Rhema Hooper, ‘26, was selected to speak at the UN’s annual “Human Rights Day." The Dec. 4 event took place at the nation's UN headquarters in Manhattan, New York and was live-streamed on WebTV. (Colin McEvoy/Lehigh University).

Lehigh student speaks at annual United Nations event


Rhema Hooper, ‘26, was selected to speak at the UN’s annual “Human Rights Day,” which took place at the nation’s UN headquarters in Manhattan, New York and was live-streamed on WebTV. 

At the Dec. 4 event — along with other guest speakers and diplomats — Hooper spoke on the issue of child labor in cobalt mining, an element found in most daily-use technology. 

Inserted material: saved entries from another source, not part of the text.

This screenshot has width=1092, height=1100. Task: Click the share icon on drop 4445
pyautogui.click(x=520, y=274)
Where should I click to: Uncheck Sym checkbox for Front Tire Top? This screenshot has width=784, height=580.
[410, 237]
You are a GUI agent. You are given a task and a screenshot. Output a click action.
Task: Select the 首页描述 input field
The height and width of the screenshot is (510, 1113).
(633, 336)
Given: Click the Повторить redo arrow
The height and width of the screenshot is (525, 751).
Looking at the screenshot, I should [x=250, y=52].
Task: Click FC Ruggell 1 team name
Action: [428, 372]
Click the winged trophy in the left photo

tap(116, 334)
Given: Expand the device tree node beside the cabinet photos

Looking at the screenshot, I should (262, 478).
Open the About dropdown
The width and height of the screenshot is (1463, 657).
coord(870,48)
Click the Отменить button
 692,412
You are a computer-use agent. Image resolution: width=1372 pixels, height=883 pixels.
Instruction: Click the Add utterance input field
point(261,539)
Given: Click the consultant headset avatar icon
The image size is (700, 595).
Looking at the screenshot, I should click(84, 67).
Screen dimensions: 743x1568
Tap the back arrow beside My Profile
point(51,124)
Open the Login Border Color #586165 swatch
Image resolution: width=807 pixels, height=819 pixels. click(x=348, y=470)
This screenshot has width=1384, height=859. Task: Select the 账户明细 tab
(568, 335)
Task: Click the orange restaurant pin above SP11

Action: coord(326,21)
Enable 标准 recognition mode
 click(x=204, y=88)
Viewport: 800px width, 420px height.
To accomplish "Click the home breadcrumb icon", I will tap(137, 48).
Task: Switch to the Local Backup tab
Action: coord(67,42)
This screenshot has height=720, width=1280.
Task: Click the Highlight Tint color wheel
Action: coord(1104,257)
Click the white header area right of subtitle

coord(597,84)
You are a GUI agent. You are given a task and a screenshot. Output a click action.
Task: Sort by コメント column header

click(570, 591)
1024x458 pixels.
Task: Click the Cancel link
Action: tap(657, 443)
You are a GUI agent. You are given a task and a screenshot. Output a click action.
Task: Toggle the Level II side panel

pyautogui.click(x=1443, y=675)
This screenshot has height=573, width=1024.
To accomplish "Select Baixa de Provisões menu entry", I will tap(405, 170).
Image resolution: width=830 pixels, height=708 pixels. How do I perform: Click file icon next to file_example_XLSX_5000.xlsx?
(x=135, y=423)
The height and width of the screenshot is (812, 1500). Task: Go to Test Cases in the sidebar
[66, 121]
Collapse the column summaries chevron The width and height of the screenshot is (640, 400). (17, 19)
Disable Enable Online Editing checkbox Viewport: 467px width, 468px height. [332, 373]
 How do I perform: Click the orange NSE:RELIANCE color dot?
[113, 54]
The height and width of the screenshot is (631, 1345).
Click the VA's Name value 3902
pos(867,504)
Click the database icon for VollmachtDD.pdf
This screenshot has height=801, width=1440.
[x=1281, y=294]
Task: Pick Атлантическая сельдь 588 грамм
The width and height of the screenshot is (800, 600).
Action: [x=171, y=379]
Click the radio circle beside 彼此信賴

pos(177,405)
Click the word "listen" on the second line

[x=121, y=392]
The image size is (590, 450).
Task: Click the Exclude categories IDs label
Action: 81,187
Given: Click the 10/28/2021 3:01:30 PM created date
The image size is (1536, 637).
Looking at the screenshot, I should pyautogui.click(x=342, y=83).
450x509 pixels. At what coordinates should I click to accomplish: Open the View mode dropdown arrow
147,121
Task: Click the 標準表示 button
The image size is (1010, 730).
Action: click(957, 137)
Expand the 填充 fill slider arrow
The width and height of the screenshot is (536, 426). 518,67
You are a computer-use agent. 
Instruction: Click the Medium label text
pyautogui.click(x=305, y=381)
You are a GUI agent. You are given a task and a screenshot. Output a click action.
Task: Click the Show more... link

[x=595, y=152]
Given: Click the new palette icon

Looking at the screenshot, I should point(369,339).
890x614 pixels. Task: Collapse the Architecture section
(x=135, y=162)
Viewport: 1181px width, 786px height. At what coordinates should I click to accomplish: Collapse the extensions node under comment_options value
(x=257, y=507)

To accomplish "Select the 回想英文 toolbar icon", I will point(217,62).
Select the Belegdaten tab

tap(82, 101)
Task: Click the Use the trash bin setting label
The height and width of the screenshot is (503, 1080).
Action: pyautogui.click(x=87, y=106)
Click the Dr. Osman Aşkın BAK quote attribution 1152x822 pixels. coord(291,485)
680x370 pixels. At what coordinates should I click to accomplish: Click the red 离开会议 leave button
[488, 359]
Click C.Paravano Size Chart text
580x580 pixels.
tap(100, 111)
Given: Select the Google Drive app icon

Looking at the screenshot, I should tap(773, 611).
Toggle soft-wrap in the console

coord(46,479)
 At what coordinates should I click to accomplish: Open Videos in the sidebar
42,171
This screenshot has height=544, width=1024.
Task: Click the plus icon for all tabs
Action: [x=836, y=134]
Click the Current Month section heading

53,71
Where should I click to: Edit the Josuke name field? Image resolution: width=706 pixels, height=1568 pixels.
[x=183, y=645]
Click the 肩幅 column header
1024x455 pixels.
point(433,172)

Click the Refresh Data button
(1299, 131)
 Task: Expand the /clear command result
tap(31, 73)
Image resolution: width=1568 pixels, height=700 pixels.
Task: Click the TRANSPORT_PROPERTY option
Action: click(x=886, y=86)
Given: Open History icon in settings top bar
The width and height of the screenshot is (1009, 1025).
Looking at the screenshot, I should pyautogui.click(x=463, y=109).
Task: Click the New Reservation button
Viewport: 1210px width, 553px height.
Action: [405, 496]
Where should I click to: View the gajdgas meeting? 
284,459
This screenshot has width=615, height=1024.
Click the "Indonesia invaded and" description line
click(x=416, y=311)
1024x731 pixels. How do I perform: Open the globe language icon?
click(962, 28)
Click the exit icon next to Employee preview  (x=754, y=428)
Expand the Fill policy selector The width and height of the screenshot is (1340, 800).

Hooper said cobalt mining practices are important for college-aged students and other members of Gen Z. 

“All of our pieces of technology  — like laptops, iPads and computers — heavily rely upon cobalt for their sources of rechargeable batteries.”

Hooper has been independently working on a project surrounding the Democratic Republic of Congo, which she said was the basis of her speech. However, Hooper wanted to make her child labor case broader for the UN, so she did not specifically touch on this in her speech.

“At the United Nations, you never want to single out one country, so I could not really elaborate on my independent research project,” Hooper said. “But that is what what I have been working on for nearly a year now.”

Hooper said that the main point she wanted listeners to take away from her speech was the lack of education that surrounds unfair mining practices, as she believes the issue stems in not addressing why education around Cobalt mining is so important.

Hooper said she wanted to answer questions about the limited research on this issue. 

She said after the event was over, she wished more audience members asked questions surrounding education and her current personal studies.

Colin McEvoy, the communications manager for Lehigh University’s Office of International Affairs, attended the event in person. 

He said there were between 50 and 100 people at the event in total, which gave Hooper an uncommon platform. 

“It is not every day that a college student is able to speak to the UN, let alone address such important issues such as protection of children in war zones and the dangers of child labor practices in cobalt mining,” Mccavoy said. “Lehigh University has partnered with the UN for 19 years, and was the 6th university to establish itself as an NGO (non-governmental organization).”

McEvoy said this is and the United Nations Academic Impact Program is part of why Hooper was selected to speak at the event. 

McEvoy said he was asked if he had any recommendations for a student speaker before the event.

“Rhema was the one who immediately came to mind, because of the area that she’s studying,” he said.

Hooper is currently studying for a bachelor of arts in global health with a minor in molecular biology. She intends to ultimately pursue medicine as a practicing physician for refugee camps in Southwest Asia and North Africa. 

McEvoy said Lehigh University’s UN partnership provides a multitude of opportunities similar to this to Lehigh students, including other opportunities to speak, internships, and travel opportunities. 

Since the beginning of Lehigh’s UN program, Lehigh has had over 20 students present and earn badges for the UN. 

Bill Hunter, the director of the office of fellowship and advising, is the head of the program and was also present at the event.

Over the past 19 years, he said the university has had nearly 21,000 faculty, staff and students directly engaged in UN-related programs. 

“We are at the point now where we can guarantee that every student who comes on campus can have a significant and meaningful interaction with the United Nations,” Hunter said.

He said he has worked with young people for 30 years, and he is impressed by Hooper and her mission.

“She is a woman with a cause, she is incredible,” Hunter said.